WHAT THE TASK REQUIRES » Please continue the article about the Japan earthquake from where it stops.

ShelterBox is on alert following a deadly earthquake that struck southern Japan last evening. At least nine people have died and more than 250 are injured after the quake and aftershocks toppled buildings and cut power supplies.

The race is on to find people who could be trapped under collapsed buildings in the Japanese town of Mashiki, near Kumamoto city on the southern island of Kyushu. At 4:26 EST time yesterday a magnitude 6.4 quake struck at a depth of six miles, and was followed by aftershocks measuring 5.7 about 40 minutes later and 6.4 just after midnight local time.

Japan’s seismology office recorded the shaking in some places to be as intense as the huge magnitude 9 earthquake that hit the country in 2011, triggering a tsunami that left more than 18,000 people dead or missing, and causing meltdowns at the Fukushima Daiichi nuclear plant.

Last evening thousands fled their homes and many people spent the night in the open. Troops have now been deployed, but rescue operations are being hampered by further aftershocks. No tsunami warning was issued, and nuclear reactors on the island are reported not to have been affected.

GIVEN ENTRIES »
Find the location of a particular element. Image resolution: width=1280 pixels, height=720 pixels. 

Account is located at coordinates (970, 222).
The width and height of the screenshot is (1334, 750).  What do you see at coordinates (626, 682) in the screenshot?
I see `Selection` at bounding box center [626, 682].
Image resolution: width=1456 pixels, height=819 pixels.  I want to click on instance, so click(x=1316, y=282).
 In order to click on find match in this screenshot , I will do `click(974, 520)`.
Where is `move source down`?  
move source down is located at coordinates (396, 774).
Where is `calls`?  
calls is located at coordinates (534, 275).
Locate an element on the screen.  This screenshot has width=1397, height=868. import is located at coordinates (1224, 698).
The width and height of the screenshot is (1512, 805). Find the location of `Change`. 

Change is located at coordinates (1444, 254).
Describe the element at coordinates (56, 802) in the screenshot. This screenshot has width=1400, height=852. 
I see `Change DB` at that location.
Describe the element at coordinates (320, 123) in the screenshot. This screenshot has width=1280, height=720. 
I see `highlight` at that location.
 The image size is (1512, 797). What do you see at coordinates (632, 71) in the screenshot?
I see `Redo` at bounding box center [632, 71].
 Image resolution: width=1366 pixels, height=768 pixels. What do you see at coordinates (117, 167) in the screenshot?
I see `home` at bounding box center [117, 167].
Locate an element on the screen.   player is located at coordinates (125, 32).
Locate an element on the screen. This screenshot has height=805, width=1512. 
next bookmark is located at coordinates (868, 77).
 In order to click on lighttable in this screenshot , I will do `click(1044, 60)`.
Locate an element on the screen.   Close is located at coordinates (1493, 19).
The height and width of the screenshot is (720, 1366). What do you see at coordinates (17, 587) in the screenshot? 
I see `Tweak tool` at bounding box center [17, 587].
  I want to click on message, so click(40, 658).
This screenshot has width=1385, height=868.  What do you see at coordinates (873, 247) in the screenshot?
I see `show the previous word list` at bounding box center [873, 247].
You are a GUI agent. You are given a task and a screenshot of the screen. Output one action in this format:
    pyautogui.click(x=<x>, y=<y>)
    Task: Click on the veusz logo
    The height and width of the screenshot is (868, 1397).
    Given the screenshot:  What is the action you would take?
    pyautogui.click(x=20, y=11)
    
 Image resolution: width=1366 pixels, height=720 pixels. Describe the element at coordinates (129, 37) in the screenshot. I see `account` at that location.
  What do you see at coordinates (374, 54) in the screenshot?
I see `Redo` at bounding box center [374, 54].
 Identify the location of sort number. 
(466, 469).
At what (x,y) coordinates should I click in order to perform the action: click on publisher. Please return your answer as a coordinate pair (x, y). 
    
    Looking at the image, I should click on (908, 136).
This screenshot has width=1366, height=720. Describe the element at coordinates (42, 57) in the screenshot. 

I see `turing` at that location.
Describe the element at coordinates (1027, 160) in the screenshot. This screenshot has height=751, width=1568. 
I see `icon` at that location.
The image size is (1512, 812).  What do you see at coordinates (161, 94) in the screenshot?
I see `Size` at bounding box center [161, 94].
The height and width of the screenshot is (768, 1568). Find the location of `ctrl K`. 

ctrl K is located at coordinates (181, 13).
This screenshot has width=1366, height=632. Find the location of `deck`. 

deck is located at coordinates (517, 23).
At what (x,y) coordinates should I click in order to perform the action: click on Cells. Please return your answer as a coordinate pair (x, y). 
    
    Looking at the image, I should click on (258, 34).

REPLY »
ShelterBox provided a major response to the 2011 quake, but no call has gone out yet from the Japan Government for international assistance this time.

ShelterBox Operations Team Lead James Luxton says,

We have been keeping a close eye on the unfolding situation, and will respond with aid if a request is made. But Japan is very resilient in this type of natural event, and has sophisticated response measures in place for such emergencies.

‘This is the latest in a recent series of major seismic events across Asia and the Pacific. There was a 6.9 quake in Myanmar on Wednesday, another measuring 5.9 near the Pacific islands of Vanuatu yesterday, and a very deep 6.6 in Afghanistan earlier in the week. We currently have teams and aid in place in Fiji responding to two cyclones, and could call on pre-positioned stock at various sites across SE Asia and Australia if a need for emergency shelter was identified.’

In Mashiki last night’s quake and aftershocks left about 16,000 homes without power, and water supplies were cut off. The quake took place at a time when most people were at home. Japan is regularly struck by earthquakes, but the country has sophisticated early warning mechanisms, and strict building codes to minimize damage.